Why is np.linalg.norm(..., axis=1) slower than writing out the formula for vector norms?

Question

To normalize the rows of a matrix X to unit length, I usually use:

X /= np.linalg.norm(X, axis=1, keepdims=True)

Trying to optimize this operation for an algorithm, I was quite surprised to see that writing out the normalization is about 40% faster on my machine:

X /= np.sqrt(X[:,0]**2+X[:,1]**2+X[:,2]**2)[:,np.newaxis]
X /= np.sqrt(sum(X[:,i]**2 for i in range(X.shape[1])))[:,np.newaxis]

How comes? Where is the performance lost in np.linalg.norm() ?

import numpy as np
X = np.random.randn(10000,3)

%timeit X/np.linalg.norm(X,axis=1, keepdims=True)
# 276 µs ± 4.55 µs per loop (mean ± std. dev. of 7 runs, 1000 loops each)

%timeit X/np.sqrt(X[:,0]**2+X[:,1]**2+X[:,2]**2)[:,np.newaxis]
# 169 µs ± 1.38 µs per loop (mean ± std. dev. of 7 runs, 10000 loops each)

%timeit X/np.sqrt(sum(X[:,i]**2 for i in range(X.shape[1])))[:,np.newaxis]
# 185 µs ± 4.17 µs per loop (mean ± std. dev. of 7 runs, 10000 loops each)

I observe this for (1) python3.6 + numpy v1.17.2 and (2) python3.9 + numpy v1.19.3 on a MacbookPro 2015 with OpenBLAS support.

I don't think this is a duplicate of this post , which addresses matrix norms, while this one is about the L2-norm of vectors.

Answer 1

The source code for row-wise L2-norm boils down to the following lines of code:

def norm(x, keepdims=False):
    x = np.asarray(x)
    s = x**2
    return np.sqrt(s.sum(axis=(1,), keepdims=keepdims))

The simplified code assumes real-valued x and makes use of the fact that np.add.reduce(s, ...) is equivalent to s.sum(...) .

The OP question therefore is the same as asking why np.sum(x,axis=1) is slower than sum(x[:,i] for i in range(x.shape[1])) :

%timeit X.sum(axis=1, keepdims=False)
# 131 µs ± 1.6 µs per loop (mean ± std. dev. of 7 runs, 10000 loops each)
%timeit sum(X[:,i] for i in range(X.shape[1]))
# 36.7 µs ± 91.2 ns per loop (mean ± std. dev. of 7 runs, 10000 loops each)

This question has been answered already here . In short, the reduction ( .sum(axis=1) ) comes with overhead costs that generally pay off in terms of floating-point precision and speed (eg cache mechanics, parallelism), but don't in the special case of a reduction over just three columns. In this case, the overhead is relatively large compared to the actual computation.

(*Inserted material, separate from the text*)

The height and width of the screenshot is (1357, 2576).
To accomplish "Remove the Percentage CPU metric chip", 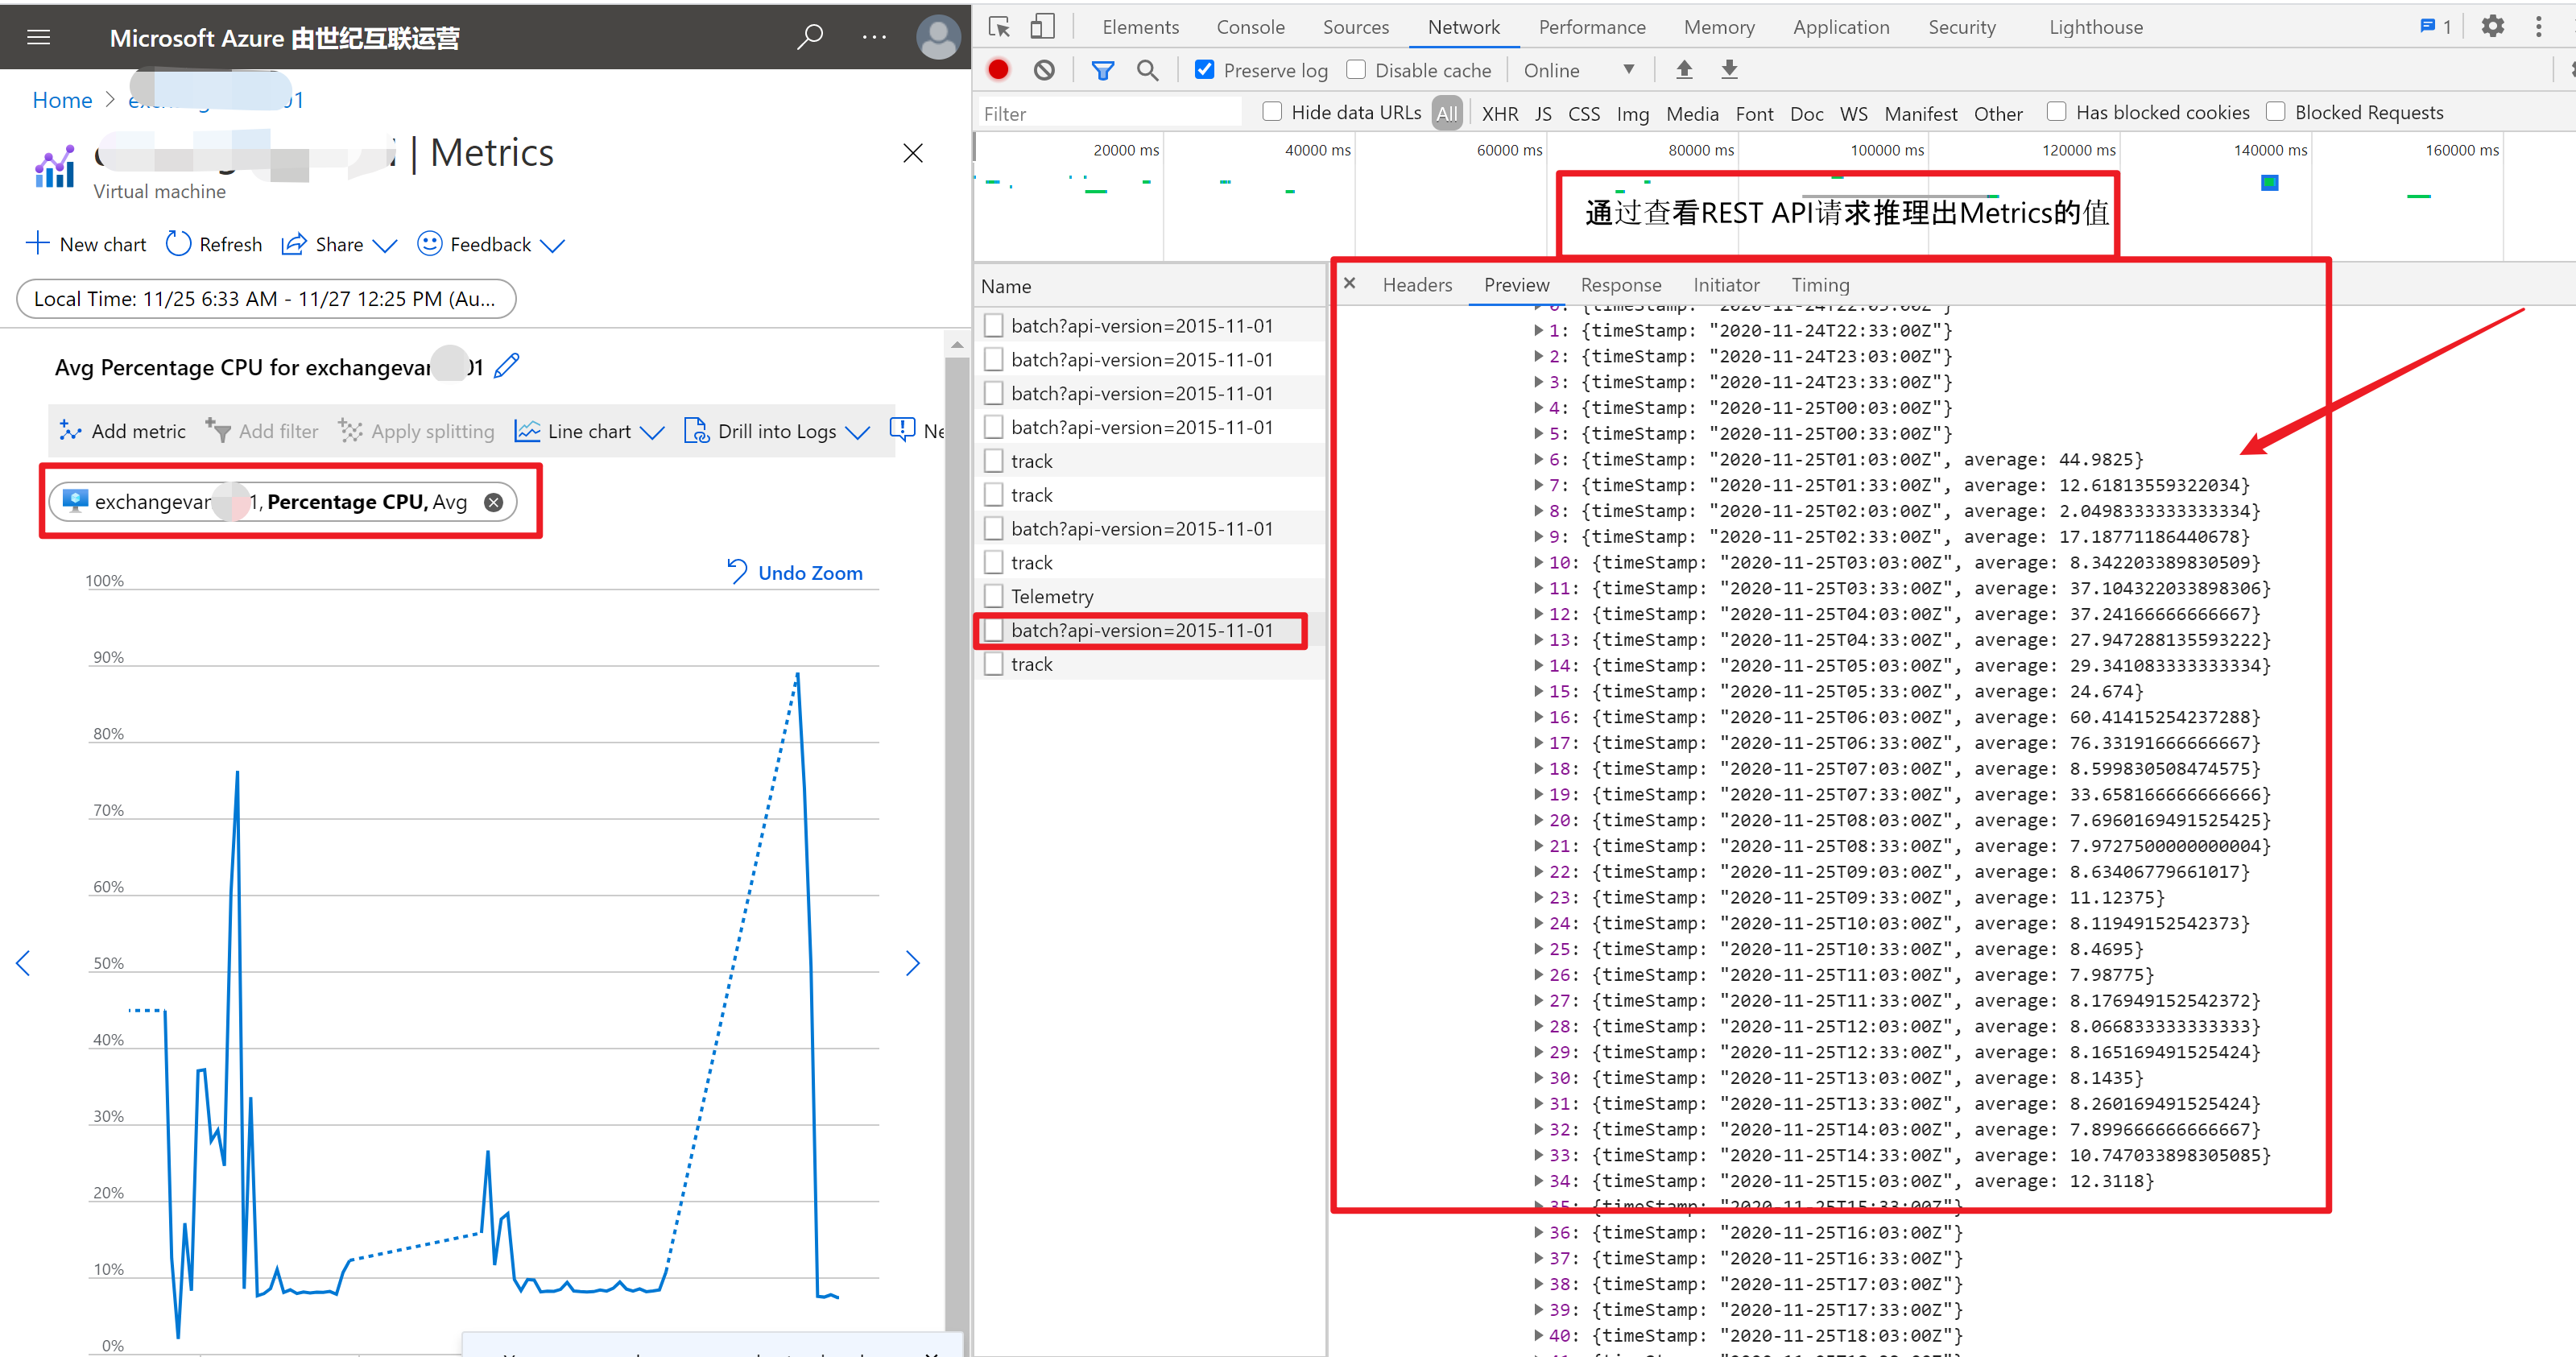I will pos(494,502).
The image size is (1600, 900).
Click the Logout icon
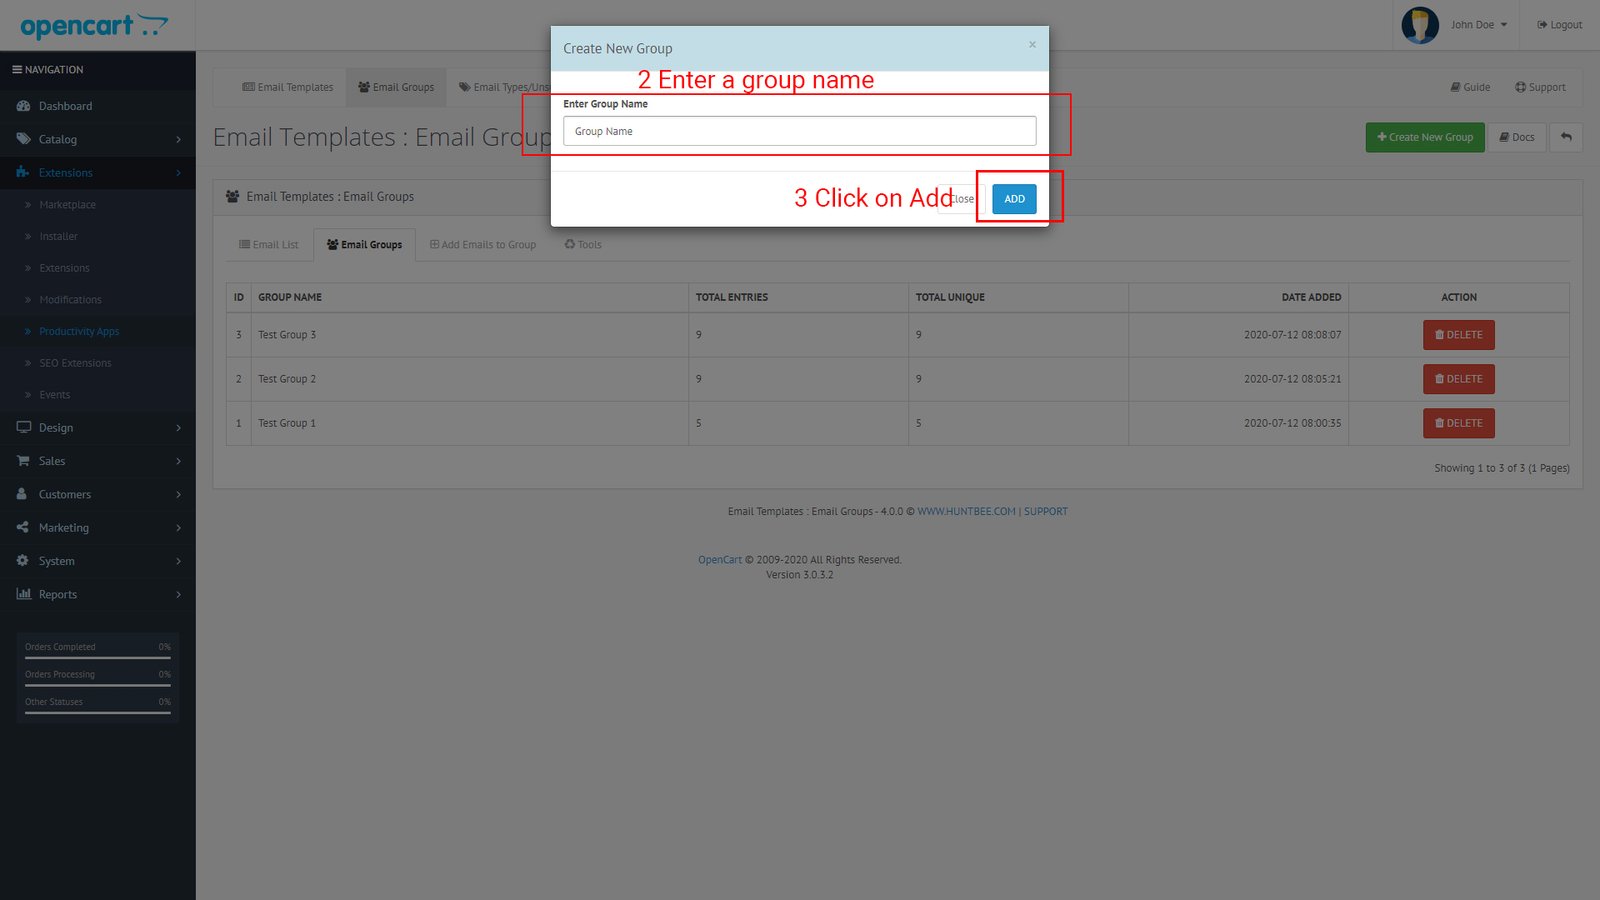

The situation changes if X has more columns. The numpy-boosted normalization now is substantially faster than the reduction using a python for-loop:

X = np.random.randn(10000,100)
%timeit X/np.linalg.norm(X,axis=1, keepdims=True)
# 3.36 ms ± 132 µs per loop (mean ± std. dev. of 7 runs, 100 loops each)
%timeit X/np.sqrt(sum(X[:,i]**2 for i in range(X.shape[1])))[:,np.newaxis]
# 5.92 ms ± 168 µs per loop (mean ± std. dev. of 7 runs, 100 loops each)

Another related SO thread is found here: numpy ufuncs vs. for loop .

The question remains why common special cases for reduction (such as the summation over the columns or rows of a matrix with low axis dimension) are not treated by numpy explicitly. Maybe it's because the effect of such optimizations often depends strongly on the target machine and increases code complexity considerably.